What you need to do –
Starting at the first line, copy the data below through to the end, exactly.

Material for the task –
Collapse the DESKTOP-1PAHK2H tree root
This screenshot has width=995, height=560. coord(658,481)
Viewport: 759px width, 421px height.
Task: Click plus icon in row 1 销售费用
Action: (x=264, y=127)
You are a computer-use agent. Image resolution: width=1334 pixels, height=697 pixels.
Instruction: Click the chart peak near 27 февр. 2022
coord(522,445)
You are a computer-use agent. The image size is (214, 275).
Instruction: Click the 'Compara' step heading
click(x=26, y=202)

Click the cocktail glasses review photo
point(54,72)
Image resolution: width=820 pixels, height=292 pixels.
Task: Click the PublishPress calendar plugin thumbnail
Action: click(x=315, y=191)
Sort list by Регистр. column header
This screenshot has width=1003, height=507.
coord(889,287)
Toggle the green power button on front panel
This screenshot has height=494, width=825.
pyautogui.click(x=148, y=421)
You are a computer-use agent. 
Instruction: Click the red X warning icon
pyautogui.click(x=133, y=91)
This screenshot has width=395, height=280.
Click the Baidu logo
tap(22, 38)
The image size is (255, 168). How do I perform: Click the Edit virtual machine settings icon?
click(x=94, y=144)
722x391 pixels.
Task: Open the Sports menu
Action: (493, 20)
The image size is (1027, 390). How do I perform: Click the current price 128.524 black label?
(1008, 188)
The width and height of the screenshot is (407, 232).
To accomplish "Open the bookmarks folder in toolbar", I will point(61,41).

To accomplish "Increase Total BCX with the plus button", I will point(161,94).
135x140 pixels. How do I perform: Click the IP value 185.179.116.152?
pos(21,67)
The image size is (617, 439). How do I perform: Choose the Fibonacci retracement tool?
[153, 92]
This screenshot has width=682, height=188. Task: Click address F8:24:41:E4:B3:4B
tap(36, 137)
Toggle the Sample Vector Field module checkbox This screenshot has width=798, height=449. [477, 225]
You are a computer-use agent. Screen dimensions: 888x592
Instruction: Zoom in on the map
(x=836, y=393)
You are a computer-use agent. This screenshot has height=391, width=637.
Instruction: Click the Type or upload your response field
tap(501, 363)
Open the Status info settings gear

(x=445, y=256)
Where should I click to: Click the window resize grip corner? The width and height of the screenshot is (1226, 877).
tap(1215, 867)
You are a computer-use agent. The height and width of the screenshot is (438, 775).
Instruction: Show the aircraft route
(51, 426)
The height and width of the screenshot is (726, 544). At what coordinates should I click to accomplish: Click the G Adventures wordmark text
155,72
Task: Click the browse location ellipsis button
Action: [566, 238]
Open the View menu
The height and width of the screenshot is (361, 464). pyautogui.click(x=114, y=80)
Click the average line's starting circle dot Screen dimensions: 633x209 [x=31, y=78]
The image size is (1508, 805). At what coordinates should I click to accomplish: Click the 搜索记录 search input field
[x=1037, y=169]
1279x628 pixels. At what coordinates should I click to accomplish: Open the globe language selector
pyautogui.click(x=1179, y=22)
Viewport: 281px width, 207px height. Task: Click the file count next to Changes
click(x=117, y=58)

Task result –
Collapse the DESKTOP-1PAHK2H tree root
This screenshot has width=995, height=560. coord(658,481)
Viewport: 759px width, 421px height.
Task: Click plus icon in row 1 销售费用
Action: (x=264, y=127)
You are a computer-use agent. Image resolution: width=1334 pixels, height=697 pixels.
Instruction: Click the chart peak near 27 февр. 2022
coord(522,445)
You are a computer-use agent. The image size is (214, 275).
Instruction: Click the 'Compara' step heading
click(x=26, y=202)

Click the cocktail glasses review photo
point(54,72)
Image resolution: width=820 pixels, height=292 pixels.
Task: Click the PublishPress calendar plugin thumbnail
Action: click(x=315, y=191)
Sort list by Регистр. column header
This screenshot has width=1003, height=507.
coord(889,287)
Toggle the green power button on front panel
This screenshot has height=494, width=825.
pyautogui.click(x=148, y=421)
You are a computer-use agent. 
Instruction: Click the red X warning icon
pyautogui.click(x=133, y=91)
This screenshot has width=395, height=280.
Click the Baidu logo
tap(22, 38)
The image size is (255, 168). How do I perform: Click the Edit virtual machine settings icon?
click(x=94, y=144)
722x391 pixels.
Task: Open the Sports menu
Action: (493, 20)
The image size is (1027, 390). How do I perform: Click the current price 128.524 black label?
(1008, 188)
The width and height of the screenshot is (407, 232).
To accomplish "Open the bookmarks folder in toolbar", I will point(61,41).

To accomplish "Increase Total BCX with the plus button", I will point(161,94).
135x140 pixels. How do I perform: Click the IP value 185.179.116.152?
pos(21,67)
The image size is (617, 439). How do I perform: Choose the Fibonacci retracement tool?
[153, 92]
This screenshot has width=682, height=188. Task: Click address F8:24:41:E4:B3:4B
tap(36, 137)
Toggle the Sample Vector Field module checkbox This screenshot has width=798, height=449. [477, 225]
You are a computer-use agent. Screen dimensions: 888x592
Instruction: Zoom in on the map
(x=836, y=393)
You are a computer-use agent. This screenshot has height=391, width=637.
Instruction: Click the Type or upload your response field
tap(501, 363)
Open the Status info settings gear

(x=445, y=256)
Where should I click to: Click the window resize grip corner? The width and height of the screenshot is (1226, 877).
tap(1215, 867)
You are a computer-use agent. The height and width of the screenshot is (438, 775).
Instruction: Show the aircraft route
(51, 426)
The height and width of the screenshot is (726, 544). At what coordinates should I click to accomplish: Click the G Adventures wordmark text
155,72
Task: Click the browse location ellipsis button
Action: [566, 238]
Open the View menu
The height and width of the screenshot is (361, 464). pyautogui.click(x=114, y=80)
Click the average line's starting circle dot Screen dimensions: 633x209 [x=31, y=78]
The image size is (1508, 805). At what coordinates should I click to accomplish: Click the 搜索记录 search input field
[x=1037, y=169]
1279x628 pixels. At what coordinates should I click to accomplish: Open the globe language selector
pyautogui.click(x=1179, y=22)
Viewport: 281px width, 207px height. Task: Click the file count next to Changes
click(x=117, y=58)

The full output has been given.